HARTFORD, Conn. – Stir-crazy in some cases after the dreary Summer of COVID-19, Americans headed into the Labor Day weekend amid warnings from public health officials not to make the same mistakes they did over Memorial Day and July Fourth.
The fear is that parties, crowded bars and other gatherings will cause the coronavirus to come surging back
“I look upon the Labor Day weekend really as a critical point,” said Dr. Anthony Fauci, the government's top infectious-disease expert. “Are we going to go in the right direction and continue the momentum downward, or are we going to have to step back a bit as we start another surge?”
The warnings came as a widely cited model by the Institute for Health Metrics and Evaluation at the University of Washington projected a worsening outbreak in the U.S. that will peak in early December at about 2,900 deaths per day, up from about 860 a day now, unless government officials take action.
Over the summer, the U.S. saw a rise in infections, deaths and hospitalizations, primarily in the South and West, that was blamed in part on Americans behaving heedlessly over Memorial Day and July Fourth.
The landscape has improved in recent weeks, with the numbers headed in the right direction in hard-hit states like Florida, Arizona and Texas, but there are certain risk factors that could combine with Labor Day: Children are going back to school, university campuses are seeing soaring case counts, college football is starting, more businesses are open, and flu season is around the corner.
And a few states are heading into the holiday with less room in hospitals than they had over Memorial Day and the Fourth of July. Alabama, for example, had about 800 people hospitalized with the virus on July 1. This week, it has just under 1,000.

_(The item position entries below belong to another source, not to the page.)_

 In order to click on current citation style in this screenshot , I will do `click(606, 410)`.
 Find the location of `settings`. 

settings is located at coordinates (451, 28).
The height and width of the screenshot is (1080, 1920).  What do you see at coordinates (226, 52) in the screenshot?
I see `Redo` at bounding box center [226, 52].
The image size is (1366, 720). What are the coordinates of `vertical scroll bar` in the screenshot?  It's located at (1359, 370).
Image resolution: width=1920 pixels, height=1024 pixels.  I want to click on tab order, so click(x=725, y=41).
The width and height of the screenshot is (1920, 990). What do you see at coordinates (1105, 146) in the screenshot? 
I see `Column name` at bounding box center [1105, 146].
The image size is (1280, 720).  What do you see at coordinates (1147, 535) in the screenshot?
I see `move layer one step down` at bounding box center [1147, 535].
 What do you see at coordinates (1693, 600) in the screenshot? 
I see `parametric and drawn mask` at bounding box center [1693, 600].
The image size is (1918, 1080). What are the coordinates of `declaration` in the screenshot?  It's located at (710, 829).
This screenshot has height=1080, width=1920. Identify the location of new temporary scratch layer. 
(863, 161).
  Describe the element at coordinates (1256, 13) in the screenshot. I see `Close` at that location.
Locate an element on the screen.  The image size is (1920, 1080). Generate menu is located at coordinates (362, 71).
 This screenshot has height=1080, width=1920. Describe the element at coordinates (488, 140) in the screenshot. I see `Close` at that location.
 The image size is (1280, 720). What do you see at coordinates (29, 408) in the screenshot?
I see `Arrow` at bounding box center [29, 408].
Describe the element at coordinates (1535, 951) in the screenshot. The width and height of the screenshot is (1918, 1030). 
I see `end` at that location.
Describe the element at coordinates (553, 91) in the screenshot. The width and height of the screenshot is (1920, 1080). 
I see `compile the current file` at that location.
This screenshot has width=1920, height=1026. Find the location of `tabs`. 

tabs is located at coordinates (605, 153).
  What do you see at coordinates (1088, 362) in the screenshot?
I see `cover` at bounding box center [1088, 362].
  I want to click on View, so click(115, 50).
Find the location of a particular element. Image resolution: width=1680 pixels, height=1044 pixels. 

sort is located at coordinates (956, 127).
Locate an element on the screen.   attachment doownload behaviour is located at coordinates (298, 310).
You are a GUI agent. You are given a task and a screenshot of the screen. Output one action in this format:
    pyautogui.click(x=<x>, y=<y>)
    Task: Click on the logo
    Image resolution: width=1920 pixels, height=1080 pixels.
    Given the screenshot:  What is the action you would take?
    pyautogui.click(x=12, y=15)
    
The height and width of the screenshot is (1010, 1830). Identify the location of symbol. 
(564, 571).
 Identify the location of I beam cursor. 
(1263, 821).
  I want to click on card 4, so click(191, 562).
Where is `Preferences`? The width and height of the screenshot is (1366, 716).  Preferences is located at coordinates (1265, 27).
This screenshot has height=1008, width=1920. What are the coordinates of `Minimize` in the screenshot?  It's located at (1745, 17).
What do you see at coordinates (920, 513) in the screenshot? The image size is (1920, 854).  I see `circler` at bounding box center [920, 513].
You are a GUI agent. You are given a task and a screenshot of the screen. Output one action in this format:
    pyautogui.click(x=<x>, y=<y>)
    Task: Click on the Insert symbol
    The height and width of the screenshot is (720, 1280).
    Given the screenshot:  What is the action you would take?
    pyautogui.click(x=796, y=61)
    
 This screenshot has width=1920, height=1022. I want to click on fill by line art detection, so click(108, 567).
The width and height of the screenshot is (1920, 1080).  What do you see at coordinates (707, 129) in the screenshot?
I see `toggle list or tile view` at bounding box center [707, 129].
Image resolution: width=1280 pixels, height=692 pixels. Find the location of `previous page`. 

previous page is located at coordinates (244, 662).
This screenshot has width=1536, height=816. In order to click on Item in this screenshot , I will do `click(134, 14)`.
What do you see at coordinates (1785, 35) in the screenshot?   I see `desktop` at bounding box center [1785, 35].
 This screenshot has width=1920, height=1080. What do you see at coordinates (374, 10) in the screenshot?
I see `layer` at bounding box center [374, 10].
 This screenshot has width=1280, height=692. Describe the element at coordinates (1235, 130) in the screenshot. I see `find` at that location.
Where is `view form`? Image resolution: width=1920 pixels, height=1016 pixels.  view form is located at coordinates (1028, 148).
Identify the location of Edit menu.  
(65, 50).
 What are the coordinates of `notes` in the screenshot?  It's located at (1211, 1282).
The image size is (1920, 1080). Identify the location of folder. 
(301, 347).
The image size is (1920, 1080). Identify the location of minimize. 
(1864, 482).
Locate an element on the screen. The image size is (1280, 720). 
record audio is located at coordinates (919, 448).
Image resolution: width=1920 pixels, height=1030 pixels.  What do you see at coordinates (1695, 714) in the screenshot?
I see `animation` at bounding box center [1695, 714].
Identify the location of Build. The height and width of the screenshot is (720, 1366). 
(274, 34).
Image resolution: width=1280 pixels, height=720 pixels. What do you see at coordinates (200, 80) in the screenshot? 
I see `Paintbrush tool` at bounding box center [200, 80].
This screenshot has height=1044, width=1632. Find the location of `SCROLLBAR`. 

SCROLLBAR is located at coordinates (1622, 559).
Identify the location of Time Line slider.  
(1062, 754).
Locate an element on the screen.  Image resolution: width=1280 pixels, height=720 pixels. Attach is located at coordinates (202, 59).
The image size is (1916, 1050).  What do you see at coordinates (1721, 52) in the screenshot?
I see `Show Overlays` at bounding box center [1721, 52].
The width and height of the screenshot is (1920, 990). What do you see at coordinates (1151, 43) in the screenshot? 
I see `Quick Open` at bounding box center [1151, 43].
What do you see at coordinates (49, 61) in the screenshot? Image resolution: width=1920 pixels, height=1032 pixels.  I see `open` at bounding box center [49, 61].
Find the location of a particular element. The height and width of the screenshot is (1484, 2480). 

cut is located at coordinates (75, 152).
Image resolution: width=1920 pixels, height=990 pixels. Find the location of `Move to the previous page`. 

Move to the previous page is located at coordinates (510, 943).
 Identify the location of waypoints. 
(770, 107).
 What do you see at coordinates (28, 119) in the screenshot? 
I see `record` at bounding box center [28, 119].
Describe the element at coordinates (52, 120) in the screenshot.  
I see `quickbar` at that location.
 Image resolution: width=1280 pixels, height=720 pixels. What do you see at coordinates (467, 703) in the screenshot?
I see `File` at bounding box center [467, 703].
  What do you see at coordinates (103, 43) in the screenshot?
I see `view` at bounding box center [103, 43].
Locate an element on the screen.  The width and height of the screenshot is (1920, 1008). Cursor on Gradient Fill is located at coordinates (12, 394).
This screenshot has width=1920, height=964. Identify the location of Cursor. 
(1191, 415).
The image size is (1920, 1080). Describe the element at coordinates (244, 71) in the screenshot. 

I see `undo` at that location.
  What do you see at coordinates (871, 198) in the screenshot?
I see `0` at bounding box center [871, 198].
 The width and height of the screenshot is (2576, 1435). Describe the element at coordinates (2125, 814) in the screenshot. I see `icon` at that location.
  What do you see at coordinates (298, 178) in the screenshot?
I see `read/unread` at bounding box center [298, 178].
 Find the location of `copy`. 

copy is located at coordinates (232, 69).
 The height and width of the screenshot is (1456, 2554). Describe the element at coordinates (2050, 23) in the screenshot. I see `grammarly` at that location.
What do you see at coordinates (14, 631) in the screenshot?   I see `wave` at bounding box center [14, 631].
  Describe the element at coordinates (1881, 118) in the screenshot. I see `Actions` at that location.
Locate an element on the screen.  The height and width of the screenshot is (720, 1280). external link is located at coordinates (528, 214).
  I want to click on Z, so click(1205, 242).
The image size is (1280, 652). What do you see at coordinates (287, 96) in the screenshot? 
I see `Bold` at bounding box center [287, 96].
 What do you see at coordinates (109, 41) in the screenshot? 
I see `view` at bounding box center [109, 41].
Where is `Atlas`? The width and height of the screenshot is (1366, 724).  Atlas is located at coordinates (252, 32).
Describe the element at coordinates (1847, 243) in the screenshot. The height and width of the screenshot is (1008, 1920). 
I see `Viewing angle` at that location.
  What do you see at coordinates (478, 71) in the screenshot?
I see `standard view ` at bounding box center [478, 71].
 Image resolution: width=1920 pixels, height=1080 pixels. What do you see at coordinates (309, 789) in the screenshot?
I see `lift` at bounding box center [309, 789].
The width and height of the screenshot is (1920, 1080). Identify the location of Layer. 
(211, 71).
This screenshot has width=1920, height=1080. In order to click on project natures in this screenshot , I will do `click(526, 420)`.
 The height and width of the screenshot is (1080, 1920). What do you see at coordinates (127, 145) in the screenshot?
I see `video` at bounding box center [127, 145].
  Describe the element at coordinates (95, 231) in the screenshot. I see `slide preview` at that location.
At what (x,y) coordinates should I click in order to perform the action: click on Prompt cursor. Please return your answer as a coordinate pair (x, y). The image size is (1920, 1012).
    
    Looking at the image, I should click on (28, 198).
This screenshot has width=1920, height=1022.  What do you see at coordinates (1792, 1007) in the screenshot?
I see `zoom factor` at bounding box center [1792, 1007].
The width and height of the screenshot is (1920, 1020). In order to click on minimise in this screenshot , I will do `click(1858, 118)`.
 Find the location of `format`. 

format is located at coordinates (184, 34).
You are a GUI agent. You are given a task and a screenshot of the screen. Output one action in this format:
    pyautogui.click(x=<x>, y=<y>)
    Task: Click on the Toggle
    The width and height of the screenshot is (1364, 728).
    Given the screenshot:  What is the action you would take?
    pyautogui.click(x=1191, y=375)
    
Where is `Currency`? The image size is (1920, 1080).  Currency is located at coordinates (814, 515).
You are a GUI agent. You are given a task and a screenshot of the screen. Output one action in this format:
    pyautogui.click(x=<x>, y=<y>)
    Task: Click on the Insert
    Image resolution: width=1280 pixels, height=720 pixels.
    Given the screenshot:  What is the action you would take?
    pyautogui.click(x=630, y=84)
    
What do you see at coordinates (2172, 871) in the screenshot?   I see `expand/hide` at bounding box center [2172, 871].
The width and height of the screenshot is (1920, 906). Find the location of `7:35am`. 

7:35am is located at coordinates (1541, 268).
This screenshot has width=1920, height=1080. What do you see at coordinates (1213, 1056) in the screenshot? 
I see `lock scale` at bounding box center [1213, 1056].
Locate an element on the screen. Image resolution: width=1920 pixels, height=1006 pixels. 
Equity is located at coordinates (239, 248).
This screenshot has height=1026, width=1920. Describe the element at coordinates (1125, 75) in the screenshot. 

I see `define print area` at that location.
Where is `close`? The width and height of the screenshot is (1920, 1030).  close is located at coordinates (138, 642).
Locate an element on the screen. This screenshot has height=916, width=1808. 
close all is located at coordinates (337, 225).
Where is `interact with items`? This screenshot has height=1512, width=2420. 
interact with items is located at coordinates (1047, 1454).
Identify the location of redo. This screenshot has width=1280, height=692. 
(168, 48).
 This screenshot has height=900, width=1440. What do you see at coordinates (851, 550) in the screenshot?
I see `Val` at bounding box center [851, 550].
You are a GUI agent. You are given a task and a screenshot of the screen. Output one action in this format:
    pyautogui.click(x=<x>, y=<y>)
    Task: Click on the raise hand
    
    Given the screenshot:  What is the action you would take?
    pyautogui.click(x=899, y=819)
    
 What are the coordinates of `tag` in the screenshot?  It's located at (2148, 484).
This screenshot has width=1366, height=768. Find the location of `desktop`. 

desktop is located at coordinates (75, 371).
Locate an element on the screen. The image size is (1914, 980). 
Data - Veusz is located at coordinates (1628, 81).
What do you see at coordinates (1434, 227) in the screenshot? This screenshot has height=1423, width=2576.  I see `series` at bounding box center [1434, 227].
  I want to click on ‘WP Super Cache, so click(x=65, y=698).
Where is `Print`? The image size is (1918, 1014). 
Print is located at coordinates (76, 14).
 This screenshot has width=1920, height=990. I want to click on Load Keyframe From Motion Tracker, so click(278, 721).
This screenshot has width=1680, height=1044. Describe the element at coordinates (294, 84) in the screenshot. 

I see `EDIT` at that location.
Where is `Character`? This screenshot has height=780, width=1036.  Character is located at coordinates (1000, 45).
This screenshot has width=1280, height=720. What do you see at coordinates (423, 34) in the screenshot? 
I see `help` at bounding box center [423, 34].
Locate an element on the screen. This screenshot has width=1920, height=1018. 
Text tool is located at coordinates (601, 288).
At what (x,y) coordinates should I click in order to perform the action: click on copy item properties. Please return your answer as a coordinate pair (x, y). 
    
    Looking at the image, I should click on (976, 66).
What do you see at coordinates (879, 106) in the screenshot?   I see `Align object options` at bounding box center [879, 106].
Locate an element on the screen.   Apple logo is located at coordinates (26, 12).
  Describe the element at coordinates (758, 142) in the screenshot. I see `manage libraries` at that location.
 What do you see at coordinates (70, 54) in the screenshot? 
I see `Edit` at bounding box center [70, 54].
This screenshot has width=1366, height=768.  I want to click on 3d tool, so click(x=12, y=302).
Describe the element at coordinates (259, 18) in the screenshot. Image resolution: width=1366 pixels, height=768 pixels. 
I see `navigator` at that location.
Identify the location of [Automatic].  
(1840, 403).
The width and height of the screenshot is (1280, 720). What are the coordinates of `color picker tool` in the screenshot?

More beaches will be open on Labor Day than on Memorial Day, but Fauci said that is not cause in itself for concern, as long as people keep their distance.
“I would rather see someone on a beach, being physically separated enough, than someone crowded in an indoor bar,” he said.
Americans appeared more than ready to venture out and socialize – though with some precautions.
In Cicero, Indiana, 40-year-old Matt McInnis planned to continue with tradition by getting together with about 15 neighborhood friends for a barbecue. And forget wearing masks.
“With the picnic being outdoors, we feel that we can space enough, and with the fresh air that we are going to be safe with it being outdoors and in the wide open,” McInnis said. He said they won't be asking the eight children at the picnic to socially distance either.